[Items from a collection]

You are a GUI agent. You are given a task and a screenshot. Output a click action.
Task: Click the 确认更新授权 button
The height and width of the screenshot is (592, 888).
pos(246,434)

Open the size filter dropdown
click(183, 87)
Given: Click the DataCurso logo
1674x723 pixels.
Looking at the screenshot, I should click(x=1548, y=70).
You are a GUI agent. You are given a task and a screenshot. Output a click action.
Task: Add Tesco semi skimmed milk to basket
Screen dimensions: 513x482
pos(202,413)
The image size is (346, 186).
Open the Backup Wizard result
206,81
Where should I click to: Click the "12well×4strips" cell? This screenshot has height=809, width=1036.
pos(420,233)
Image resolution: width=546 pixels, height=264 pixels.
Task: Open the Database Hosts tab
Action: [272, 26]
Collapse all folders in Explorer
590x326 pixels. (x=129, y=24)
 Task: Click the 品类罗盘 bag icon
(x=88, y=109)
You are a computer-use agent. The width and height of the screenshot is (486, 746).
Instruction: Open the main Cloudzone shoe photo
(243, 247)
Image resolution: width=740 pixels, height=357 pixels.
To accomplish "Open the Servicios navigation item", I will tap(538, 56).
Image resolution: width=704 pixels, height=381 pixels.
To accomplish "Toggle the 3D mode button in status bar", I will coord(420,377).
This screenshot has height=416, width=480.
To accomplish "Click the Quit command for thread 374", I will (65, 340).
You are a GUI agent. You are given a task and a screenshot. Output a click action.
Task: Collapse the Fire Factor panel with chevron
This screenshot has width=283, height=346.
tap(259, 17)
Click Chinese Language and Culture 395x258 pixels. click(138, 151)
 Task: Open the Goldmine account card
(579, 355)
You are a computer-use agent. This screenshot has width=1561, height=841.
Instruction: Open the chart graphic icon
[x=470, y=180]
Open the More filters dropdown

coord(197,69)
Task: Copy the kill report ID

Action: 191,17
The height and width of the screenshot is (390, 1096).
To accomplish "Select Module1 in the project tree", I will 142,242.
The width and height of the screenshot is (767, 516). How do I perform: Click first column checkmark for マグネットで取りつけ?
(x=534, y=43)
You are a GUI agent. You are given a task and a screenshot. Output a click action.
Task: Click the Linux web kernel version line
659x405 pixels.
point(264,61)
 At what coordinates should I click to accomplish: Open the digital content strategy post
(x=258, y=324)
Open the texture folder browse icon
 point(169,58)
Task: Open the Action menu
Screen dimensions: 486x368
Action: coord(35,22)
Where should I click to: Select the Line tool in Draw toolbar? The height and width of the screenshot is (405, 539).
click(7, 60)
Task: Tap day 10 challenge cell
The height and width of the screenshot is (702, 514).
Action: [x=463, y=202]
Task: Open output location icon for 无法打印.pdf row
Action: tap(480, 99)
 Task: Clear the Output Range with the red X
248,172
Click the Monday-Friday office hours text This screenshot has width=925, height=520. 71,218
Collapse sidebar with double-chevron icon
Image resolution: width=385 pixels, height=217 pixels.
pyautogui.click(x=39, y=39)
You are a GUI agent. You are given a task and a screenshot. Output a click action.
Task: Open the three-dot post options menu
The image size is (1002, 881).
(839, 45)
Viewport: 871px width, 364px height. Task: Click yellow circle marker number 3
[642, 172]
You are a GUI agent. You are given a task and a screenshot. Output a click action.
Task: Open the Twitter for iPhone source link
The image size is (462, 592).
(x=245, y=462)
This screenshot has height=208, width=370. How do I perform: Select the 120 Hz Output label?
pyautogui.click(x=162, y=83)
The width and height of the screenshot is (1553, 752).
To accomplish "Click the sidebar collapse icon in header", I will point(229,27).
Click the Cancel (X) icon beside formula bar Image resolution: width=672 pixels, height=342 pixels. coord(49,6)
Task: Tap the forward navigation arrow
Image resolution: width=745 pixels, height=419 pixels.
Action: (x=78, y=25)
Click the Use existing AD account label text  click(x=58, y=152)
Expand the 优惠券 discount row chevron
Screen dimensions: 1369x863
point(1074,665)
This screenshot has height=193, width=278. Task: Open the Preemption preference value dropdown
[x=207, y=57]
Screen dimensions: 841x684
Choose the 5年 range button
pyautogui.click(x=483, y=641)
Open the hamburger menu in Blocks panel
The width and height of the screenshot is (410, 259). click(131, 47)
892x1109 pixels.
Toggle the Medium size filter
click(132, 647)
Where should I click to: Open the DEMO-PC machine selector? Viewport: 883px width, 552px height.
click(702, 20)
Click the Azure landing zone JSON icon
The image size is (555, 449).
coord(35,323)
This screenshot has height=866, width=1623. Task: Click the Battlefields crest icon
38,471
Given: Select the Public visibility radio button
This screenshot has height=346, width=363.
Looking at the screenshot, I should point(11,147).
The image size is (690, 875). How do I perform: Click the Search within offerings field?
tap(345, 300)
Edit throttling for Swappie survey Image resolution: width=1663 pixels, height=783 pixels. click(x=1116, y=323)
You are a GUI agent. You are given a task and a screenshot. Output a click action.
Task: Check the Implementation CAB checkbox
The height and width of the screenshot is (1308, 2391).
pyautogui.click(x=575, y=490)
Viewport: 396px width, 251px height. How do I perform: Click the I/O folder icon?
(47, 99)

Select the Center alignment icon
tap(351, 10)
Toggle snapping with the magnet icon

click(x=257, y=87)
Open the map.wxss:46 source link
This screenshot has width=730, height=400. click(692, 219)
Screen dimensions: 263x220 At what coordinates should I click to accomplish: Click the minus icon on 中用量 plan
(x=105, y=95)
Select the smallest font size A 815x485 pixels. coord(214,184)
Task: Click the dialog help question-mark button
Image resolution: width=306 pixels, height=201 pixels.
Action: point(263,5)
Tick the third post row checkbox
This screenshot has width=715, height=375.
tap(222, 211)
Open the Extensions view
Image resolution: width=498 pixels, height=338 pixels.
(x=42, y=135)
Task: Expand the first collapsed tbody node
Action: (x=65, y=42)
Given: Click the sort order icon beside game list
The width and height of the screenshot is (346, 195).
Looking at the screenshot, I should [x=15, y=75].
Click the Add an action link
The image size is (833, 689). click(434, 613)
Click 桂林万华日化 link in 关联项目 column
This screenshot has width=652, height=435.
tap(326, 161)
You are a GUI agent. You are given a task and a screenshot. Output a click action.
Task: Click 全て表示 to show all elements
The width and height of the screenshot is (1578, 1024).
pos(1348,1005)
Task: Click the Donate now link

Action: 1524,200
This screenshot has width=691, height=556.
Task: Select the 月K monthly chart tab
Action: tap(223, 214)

Exercise goal: Rewrite all of the items above, changing each "computer-use agent" to "screen-control agent" and leaving everything else as it is.

Response below:
You are a GUI agent. You are given a task and a screenshot. Output a click action.
Task: Click the 确认更新授权 button
The height and width of the screenshot is (592, 888).
pos(246,434)

Open the size filter dropdown
click(183, 87)
Given: Click the DataCurso logo
1674x723 pixels.
Looking at the screenshot, I should click(x=1548, y=70).
You are a GUI agent. You are given a task and a screenshot. Output a click action.
Task: Add Tesco semi skimmed milk to basket
Screen dimensions: 513x482
pos(202,413)
The image size is (346, 186).
Open the Backup Wizard result
206,81
Where should I click to: Click the "12well×4strips" cell? This screenshot has height=809, width=1036.
pos(420,233)
Image resolution: width=546 pixels, height=264 pixels.
Task: Open the Database Hosts tab
Action: [272, 26]
Collapse all folders in Explorer
590x326 pixels. (x=129, y=24)
 Task: Click the 品类罗盘 bag icon
(x=88, y=109)
You are a screen-control agent. The width and height of the screenshot is (486, 746).
Instruction: Open the main Cloudzone shoe photo
(243, 247)
Image resolution: width=740 pixels, height=357 pixels.
To accomplish "Open the Servicios navigation item", I will tap(538, 56).
Image resolution: width=704 pixels, height=381 pixels.
To accomplish "Toggle the 3D mode button in status bar", I will coord(420,377).
This screenshot has height=416, width=480.
To accomplish "Click the Quit command for thread 374", I will (65, 340).
You are a GUI agent. You are given a task and a screenshot. Output a click action.
Task: Collapse the Fire Factor panel with chevron
This screenshot has width=283, height=346.
tap(259, 17)
Click Chinese Language and Culture 395x258 pixels. click(138, 151)
 Task: Open the Goldmine account card
(579, 355)
You are a screen-control agent. This screenshot has width=1561, height=841.
Instruction: Open the chart graphic icon
[x=470, y=180]
Open the More filters dropdown

coord(197,69)
Task: Copy the kill report ID

Action: 191,17
The height and width of the screenshot is (390, 1096).
To accomplish "Select Module1 in the project tree", I will 142,242.
The width and height of the screenshot is (767, 516). How do I perform: Click first column checkmark for マグネットで取りつけ?
(x=534, y=43)
You are a GUI agent. You are given a task and a screenshot. Output a click action.
Task: Click the Linux web kernel version line
659x405 pixels.
point(264,61)
 At what coordinates should I click to accomplish: Open the digital content strategy post
(x=258, y=324)
Open the texture folder browse icon
 point(169,58)
Task: Open the Action menu
Screen dimensions: 486x368
Action: coord(35,22)
Where should I click to: Select the Line tool in Draw toolbar? The height and width of the screenshot is (405, 539).
click(7, 60)
Task: Tap day 10 challenge cell
The height and width of the screenshot is (702, 514).
Action: [x=463, y=202]
Task: Open output location icon for 无法打印.pdf row
Action: tap(480, 99)
 Task: Clear the Output Range with the red X
248,172
Click the Monday-Friday office hours text This screenshot has width=925, height=520. 71,218
Collapse sidebar with double-chevron icon
Image resolution: width=385 pixels, height=217 pixels.
pyautogui.click(x=39, y=39)
You are a GUI agent. You are given a task and a screenshot. Output a click action.
Task: Open the three-dot post options menu
The image size is (1002, 881).
(839, 45)
Viewport: 871px width, 364px height. Task: Click yellow circle marker number 3
[642, 172]
You are a GUI agent. You are given a task and a screenshot. Output a click action.
Task: Open the Twitter for iPhone source link
The image size is (462, 592).
(x=245, y=462)
This screenshot has height=208, width=370. How do I perform: Select the 120 Hz Output label?
pyautogui.click(x=162, y=83)
The width and height of the screenshot is (1553, 752).
To accomplish "Click the sidebar collapse icon in header", I will point(229,27).
Click the Cancel (X) icon beside formula bar Image resolution: width=672 pixels, height=342 pixels. coord(49,6)
Task: Tap the forward navigation arrow
Image resolution: width=745 pixels, height=419 pixels.
Action: (x=78, y=25)
Click the Use existing AD account label text  click(x=58, y=152)
Expand the 优惠券 discount row chevron
Screen dimensions: 1369x863
point(1074,665)
This screenshot has height=193, width=278. Task: Open the Preemption preference value dropdown
[x=207, y=57]
Screen dimensions: 841x684
Choose the 5年 range button
pyautogui.click(x=483, y=641)
Open the hamburger menu in Blocks panel
The width and height of the screenshot is (410, 259). click(131, 47)
892x1109 pixels.
Toggle the Medium size filter
click(132, 647)
Where should I click to: Open the DEMO-PC machine selector? Viewport: 883px width, 552px height.
click(702, 20)
Click the Azure landing zone JSON icon
The image size is (555, 449).
coord(35,323)
This screenshot has height=866, width=1623. Task: Click the Battlefields crest icon
38,471
Given: Select the Public visibility radio button
This screenshot has height=346, width=363.
Looking at the screenshot, I should point(11,147).
The image size is (690, 875). How do I perform: Click the Search within offerings field?
tap(345, 300)
Edit throttling for Swappie survey Image resolution: width=1663 pixels, height=783 pixels. click(x=1116, y=323)
You are a GUI agent. You are given a task and a screenshot. Output a click action.
Task: Check the Implementation CAB checkbox
The height and width of the screenshot is (1308, 2391).
pyautogui.click(x=575, y=490)
Viewport: 396px width, 251px height. How do I perform: Click the I/O folder icon?
(47, 99)

Select the Center alignment icon
tap(351, 10)
Toggle snapping with the magnet icon

click(x=257, y=87)
Open the map.wxss:46 source link
This screenshot has width=730, height=400. click(692, 219)
Screen dimensions: 263x220 At what coordinates should I click to accomplish: Click the minus icon on 中用量 plan
(x=105, y=95)
Select the smallest font size A 815x485 pixels. coord(214,184)
Task: Click the dialog help question-mark button
Image resolution: width=306 pixels, height=201 pixels.
Action: point(263,5)
Tick the third post row checkbox
This screenshot has width=715, height=375.
tap(222, 211)
Open the Extensions view
Image resolution: width=498 pixels, height=338 pixels.
(x=42, y=135)
Task: Expand the first collapsed tbody node
Action: (x=65, y=42)
Given: Click the sort order icon beside game list
The width and height of the screenshot is (346, 195).
Looking at the screenshot, I should [x=15, y=75].
Click the Add an action link
The image size is (833, 689). click(434, 613)
Click 桂林万华日化 link in 关联项目 column
This screenshot has width=652, height=435.
tap(326, 161)
You are a GUI agent. You are given a task and a screenshot. Output a click action.
Task: Click 全て表示 to show all elements
The width and height of the screenshot is (1578, 1024).
pos(1348,1005)
Task: Click the Donate now link

Action: 1524,200
This screenshot has width=691, height=556.
Task: Select the 月K monthly chart tab
Action: tap(223, 214)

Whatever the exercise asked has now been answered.